━━━━━ Working data ━━━━━

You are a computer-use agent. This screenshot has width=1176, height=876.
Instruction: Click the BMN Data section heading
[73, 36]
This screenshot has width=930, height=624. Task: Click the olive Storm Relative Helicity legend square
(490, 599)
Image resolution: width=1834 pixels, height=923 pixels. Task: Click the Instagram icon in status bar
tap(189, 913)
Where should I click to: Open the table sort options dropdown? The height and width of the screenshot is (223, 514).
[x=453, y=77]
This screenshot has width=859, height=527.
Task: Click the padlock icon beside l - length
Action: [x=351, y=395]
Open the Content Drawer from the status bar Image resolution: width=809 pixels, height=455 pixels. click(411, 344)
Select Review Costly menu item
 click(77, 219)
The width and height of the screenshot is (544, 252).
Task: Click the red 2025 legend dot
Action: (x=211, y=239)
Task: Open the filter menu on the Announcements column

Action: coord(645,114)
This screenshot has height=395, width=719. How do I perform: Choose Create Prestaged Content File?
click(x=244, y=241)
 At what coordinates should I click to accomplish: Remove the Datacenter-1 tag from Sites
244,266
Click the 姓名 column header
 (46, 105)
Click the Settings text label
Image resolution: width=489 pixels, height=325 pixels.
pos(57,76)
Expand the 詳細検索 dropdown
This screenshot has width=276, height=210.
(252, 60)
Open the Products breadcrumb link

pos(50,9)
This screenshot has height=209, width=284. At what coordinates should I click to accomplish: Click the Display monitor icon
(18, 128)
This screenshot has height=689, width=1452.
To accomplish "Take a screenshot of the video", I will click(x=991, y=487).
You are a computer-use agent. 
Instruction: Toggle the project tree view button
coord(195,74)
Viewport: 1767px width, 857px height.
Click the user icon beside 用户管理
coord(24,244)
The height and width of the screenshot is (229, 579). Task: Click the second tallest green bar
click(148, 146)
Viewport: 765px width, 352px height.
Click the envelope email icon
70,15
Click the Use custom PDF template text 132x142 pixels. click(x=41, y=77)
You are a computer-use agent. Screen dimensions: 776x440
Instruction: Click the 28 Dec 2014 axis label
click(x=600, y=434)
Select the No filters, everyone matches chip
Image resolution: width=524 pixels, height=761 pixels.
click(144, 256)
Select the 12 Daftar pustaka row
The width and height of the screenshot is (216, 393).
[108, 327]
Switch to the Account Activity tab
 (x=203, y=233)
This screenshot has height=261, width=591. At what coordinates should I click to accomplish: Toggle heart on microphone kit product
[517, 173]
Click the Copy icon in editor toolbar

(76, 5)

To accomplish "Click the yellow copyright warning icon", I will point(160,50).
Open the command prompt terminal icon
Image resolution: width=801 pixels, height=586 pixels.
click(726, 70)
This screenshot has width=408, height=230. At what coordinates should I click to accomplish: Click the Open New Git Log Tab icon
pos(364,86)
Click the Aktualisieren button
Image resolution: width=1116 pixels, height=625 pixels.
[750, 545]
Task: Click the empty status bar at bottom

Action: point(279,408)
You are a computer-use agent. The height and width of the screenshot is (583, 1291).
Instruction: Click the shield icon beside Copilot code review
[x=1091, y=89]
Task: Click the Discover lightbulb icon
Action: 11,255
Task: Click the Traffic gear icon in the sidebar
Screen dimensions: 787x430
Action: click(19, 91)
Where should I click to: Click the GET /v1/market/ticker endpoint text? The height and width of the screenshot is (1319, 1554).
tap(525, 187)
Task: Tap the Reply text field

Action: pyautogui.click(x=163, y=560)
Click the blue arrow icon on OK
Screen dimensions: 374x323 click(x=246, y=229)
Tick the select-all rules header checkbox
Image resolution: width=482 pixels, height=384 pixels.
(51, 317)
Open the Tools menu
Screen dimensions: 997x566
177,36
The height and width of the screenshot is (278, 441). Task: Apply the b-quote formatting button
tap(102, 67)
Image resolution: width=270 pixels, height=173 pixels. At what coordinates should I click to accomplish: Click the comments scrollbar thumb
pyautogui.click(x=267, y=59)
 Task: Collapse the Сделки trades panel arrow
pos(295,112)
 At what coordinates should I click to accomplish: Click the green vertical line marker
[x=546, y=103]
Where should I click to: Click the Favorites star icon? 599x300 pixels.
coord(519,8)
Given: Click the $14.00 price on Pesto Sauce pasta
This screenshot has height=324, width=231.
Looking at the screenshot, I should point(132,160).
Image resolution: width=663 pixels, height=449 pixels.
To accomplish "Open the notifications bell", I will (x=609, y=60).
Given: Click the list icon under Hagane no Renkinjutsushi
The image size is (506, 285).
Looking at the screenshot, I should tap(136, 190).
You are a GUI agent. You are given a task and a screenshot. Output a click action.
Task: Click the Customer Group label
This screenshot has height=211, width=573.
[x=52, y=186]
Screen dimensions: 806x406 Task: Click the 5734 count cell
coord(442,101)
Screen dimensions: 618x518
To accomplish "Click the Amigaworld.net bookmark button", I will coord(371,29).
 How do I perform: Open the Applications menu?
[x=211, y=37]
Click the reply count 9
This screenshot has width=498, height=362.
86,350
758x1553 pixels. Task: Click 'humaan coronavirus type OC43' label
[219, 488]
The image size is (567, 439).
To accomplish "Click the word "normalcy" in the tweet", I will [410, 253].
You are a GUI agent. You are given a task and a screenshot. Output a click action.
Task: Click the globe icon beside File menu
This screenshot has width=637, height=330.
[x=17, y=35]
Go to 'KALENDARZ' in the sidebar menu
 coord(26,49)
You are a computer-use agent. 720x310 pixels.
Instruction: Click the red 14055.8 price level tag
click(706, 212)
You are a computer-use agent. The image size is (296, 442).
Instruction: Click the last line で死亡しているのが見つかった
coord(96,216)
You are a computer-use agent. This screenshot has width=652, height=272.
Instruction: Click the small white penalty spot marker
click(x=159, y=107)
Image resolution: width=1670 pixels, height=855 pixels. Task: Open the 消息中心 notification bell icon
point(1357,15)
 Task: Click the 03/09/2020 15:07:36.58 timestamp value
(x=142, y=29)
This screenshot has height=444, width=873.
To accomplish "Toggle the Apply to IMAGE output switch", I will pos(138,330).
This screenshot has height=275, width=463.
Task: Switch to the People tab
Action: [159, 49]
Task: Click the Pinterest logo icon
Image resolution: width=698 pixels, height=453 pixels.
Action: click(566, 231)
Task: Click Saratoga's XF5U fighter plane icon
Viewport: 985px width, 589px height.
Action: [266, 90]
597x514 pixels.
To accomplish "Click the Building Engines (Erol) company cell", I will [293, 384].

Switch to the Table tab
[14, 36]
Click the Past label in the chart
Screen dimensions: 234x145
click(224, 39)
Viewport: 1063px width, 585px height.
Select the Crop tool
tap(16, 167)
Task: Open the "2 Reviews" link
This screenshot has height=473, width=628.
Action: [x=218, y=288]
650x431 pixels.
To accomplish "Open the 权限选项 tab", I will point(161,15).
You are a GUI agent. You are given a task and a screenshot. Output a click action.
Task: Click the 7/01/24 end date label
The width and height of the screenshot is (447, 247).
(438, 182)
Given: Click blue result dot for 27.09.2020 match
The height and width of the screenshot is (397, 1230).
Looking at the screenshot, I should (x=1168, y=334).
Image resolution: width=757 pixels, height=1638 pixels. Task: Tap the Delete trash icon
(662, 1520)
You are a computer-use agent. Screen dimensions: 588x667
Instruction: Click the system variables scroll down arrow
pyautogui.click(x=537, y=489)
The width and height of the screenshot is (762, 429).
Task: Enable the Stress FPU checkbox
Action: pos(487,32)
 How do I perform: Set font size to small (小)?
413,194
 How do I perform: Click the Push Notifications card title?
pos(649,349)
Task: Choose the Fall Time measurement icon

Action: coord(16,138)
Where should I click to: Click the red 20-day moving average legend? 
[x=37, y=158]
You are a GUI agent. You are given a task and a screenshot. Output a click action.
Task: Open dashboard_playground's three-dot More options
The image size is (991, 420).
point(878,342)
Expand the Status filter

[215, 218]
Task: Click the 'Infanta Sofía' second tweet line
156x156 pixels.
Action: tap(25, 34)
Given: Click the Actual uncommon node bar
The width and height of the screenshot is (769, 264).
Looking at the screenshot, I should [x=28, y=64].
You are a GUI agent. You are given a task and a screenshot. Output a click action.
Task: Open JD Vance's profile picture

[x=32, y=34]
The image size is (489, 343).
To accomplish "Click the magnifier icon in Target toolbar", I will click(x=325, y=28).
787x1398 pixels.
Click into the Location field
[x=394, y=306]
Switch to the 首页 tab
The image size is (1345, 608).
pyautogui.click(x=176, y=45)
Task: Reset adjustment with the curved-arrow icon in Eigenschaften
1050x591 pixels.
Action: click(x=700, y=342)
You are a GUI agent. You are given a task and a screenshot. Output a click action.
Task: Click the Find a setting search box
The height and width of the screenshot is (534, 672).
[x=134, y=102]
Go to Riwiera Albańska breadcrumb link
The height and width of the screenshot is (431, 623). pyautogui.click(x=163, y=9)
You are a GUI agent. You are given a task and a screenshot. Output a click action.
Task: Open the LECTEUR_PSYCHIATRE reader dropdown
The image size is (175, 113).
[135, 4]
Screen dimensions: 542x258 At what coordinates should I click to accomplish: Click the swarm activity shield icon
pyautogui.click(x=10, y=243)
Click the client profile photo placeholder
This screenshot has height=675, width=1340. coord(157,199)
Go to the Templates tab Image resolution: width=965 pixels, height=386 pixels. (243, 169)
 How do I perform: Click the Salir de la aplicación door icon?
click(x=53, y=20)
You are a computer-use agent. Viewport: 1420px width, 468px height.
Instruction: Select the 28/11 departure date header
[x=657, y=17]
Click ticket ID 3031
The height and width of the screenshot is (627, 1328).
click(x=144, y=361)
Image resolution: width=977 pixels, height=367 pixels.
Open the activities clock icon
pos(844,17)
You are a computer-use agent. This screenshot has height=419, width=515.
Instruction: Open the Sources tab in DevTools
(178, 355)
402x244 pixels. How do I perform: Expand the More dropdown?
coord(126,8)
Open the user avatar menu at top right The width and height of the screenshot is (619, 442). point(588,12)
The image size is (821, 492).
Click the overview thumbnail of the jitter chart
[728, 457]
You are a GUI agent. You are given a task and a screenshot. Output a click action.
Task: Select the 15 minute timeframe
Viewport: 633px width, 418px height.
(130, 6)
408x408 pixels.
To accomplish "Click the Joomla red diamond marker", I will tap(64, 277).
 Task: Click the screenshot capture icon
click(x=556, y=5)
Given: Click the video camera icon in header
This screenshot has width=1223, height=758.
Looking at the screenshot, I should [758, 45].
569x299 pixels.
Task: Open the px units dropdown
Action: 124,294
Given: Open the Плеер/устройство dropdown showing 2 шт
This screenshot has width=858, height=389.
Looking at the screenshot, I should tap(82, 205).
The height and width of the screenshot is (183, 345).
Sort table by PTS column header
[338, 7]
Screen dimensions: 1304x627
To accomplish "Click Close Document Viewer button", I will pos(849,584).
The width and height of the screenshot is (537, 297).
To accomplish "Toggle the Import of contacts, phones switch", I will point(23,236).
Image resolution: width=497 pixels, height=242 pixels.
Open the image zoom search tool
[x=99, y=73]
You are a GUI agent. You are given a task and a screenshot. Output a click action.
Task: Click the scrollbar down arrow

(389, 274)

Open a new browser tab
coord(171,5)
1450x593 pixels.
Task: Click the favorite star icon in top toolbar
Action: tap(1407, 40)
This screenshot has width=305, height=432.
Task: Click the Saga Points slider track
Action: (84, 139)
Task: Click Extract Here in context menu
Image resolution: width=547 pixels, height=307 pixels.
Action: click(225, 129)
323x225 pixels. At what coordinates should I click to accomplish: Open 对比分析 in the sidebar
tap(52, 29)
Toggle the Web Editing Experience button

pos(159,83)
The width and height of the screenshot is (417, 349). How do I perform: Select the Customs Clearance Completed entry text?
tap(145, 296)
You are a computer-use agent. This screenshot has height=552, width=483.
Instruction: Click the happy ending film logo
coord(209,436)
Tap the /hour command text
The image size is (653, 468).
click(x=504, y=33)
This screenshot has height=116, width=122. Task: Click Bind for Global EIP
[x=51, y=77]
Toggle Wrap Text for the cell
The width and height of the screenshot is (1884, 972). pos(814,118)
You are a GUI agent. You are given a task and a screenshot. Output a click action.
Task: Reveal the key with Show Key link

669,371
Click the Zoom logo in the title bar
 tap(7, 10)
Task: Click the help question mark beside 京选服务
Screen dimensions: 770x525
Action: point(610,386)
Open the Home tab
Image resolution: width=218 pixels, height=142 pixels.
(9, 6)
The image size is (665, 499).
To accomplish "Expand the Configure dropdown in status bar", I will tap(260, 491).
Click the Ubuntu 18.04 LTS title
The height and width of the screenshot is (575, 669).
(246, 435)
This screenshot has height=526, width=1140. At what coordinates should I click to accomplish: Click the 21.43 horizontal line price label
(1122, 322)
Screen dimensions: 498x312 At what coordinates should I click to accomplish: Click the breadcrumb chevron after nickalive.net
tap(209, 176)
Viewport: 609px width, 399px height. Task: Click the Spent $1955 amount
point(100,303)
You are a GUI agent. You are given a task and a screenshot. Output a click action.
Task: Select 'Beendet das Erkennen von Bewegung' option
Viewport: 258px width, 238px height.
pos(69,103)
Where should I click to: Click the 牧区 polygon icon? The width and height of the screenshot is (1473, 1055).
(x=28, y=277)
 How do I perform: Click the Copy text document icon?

━━━━━

> Exercise: Each line of the records above that holds the word "tweet" should be counted, and only the final number stated.

> Answer to this problem: 2